Landing Page for Jungle Genius

Web Applications - Project

For my Web Applications class, I was part of a development team collaborating with Communications majors who led the design effort to build a website for Jenna White, owner of Empire Body Waxing in Salt Lake City, UT. Empire Body Waxing is a membership-based waxing salon committed to encouraging body inclusivity and connecting communities. Our application showcases her services, streamlines the membership process, and improves accessibility with clear navigation and responsive layouts. I got the opportunity to learn the Django framework by building models, views, and templates tied to a PostgreSQL database, and we relied on Git for version control to coordinate feature branches and pull requests.

Working side by side with Communications majors and a real‐world client strengthened both my technical and interpersonal skills. Translating Jenna’s business goals into technical requirements sharpened my communication as I learned to ask the right questions and write clear user stories. Coordinating code merges and etiquette around Git branches reinforced collaboration and exposed me to professional team workflows. Prototyping intuitive page flows demanded creativity, while adapting Django’s ORM and template language to meet accessibility standards involved critical thinking. This project not only broadened my web development toolkit but also embodied Westminster’s emphasis on teamwork and effective communication.

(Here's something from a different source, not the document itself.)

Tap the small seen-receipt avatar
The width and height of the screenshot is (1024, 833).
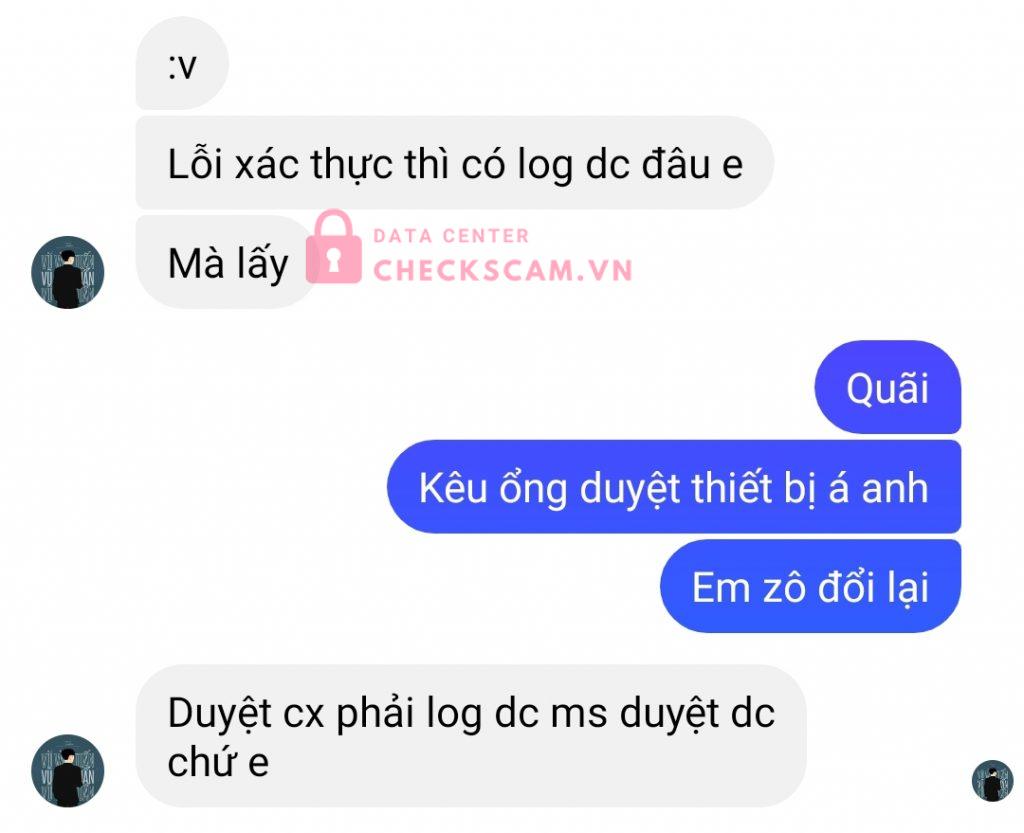click(993, 781)
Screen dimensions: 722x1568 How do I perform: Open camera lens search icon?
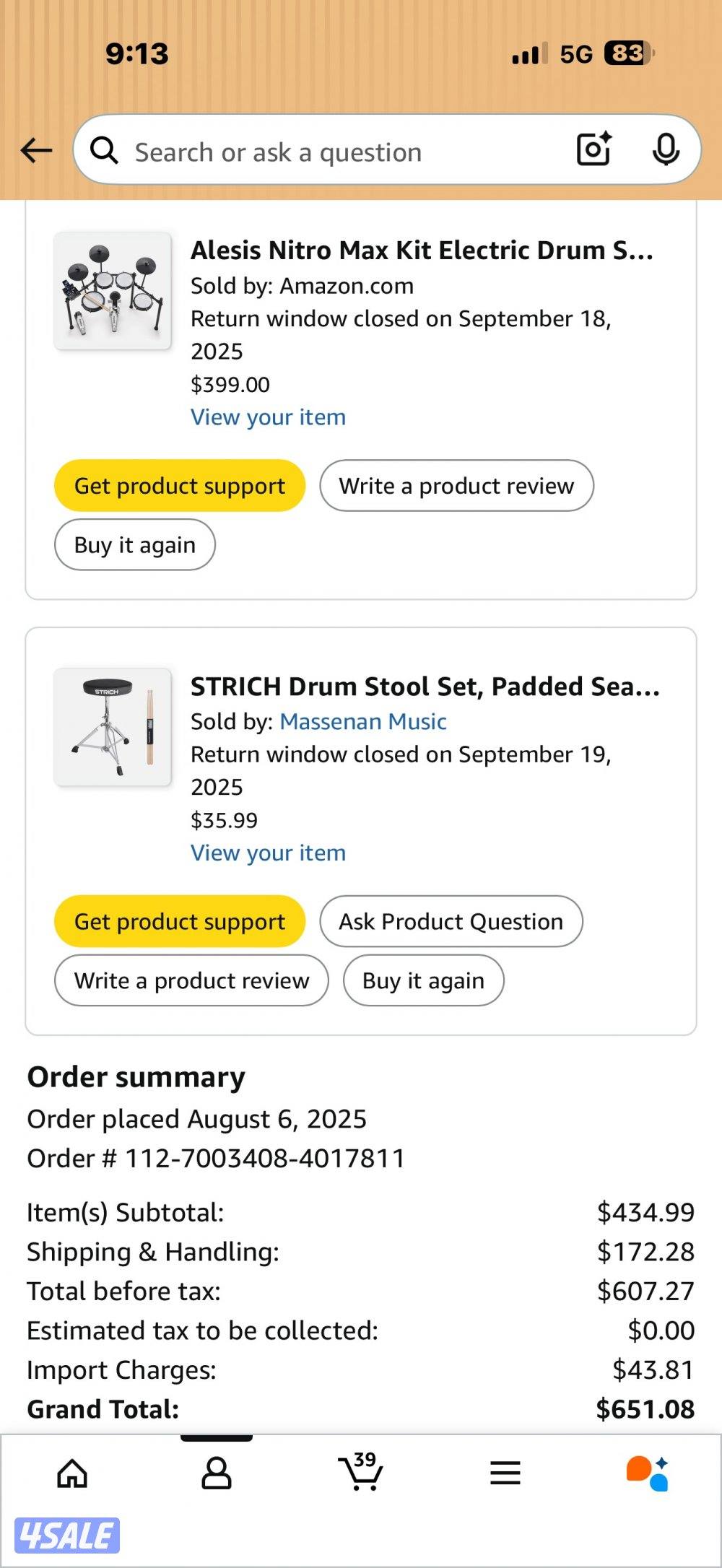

Empire Body Waxing – https://empirebodywaxing.pythonanywhere.com/

The contact us page of the website

Databases - Final Project

For my Databases final project, I developed a web-based application using Python, Flask, HTML, CSS, Jinja templates, JavaScript, and SQL to serve as a rent-management system for a small library. Library staff can log in to check customers out for books they wish to rent, track due dates, and generate reports on book rentals, customer activity, and genre statistics. I designed the database schema to be fully normalized, implemented RESTful API endpoints for CRUD operations on books and rentals, and used Flask’s routing and template engine to render dynamic pages. Building this from the ground up gave me hands-on experience translating class lectures on relational design and SQL querying into a working full-stack application.

This project demanded both critical thinking and creativity. Crafting an efficient, normalized schema required careful analysis of entity relationships and edge cases—such as handling multi-genre titles—while designing intuitive Jinja-based interfaces and report pages let me flex my creative skills in presenting complex data clearly. Overall, applying theoretical database concepts to this real-world scenario solidified my understanding of backend development and REST principles while demonstrating the core learning goals of problem solving and effective software design.

Github link to code

Home Databases
Checkout Databases

Dear Asian Youth Kathmandu

I had the pleasant opportunity to make a website for the organization "Dear Asian Youth Kathmandu". I got to know more about the wordpress codes while turning the static HTML files into a custom wordpress theme. The custom wordpress theme was made to suit the needs of my client as they would have to frequently upload articles and posts on the website without any knowledge in HTML.

It is great being able to get feedbacks in real time and getting to implement that.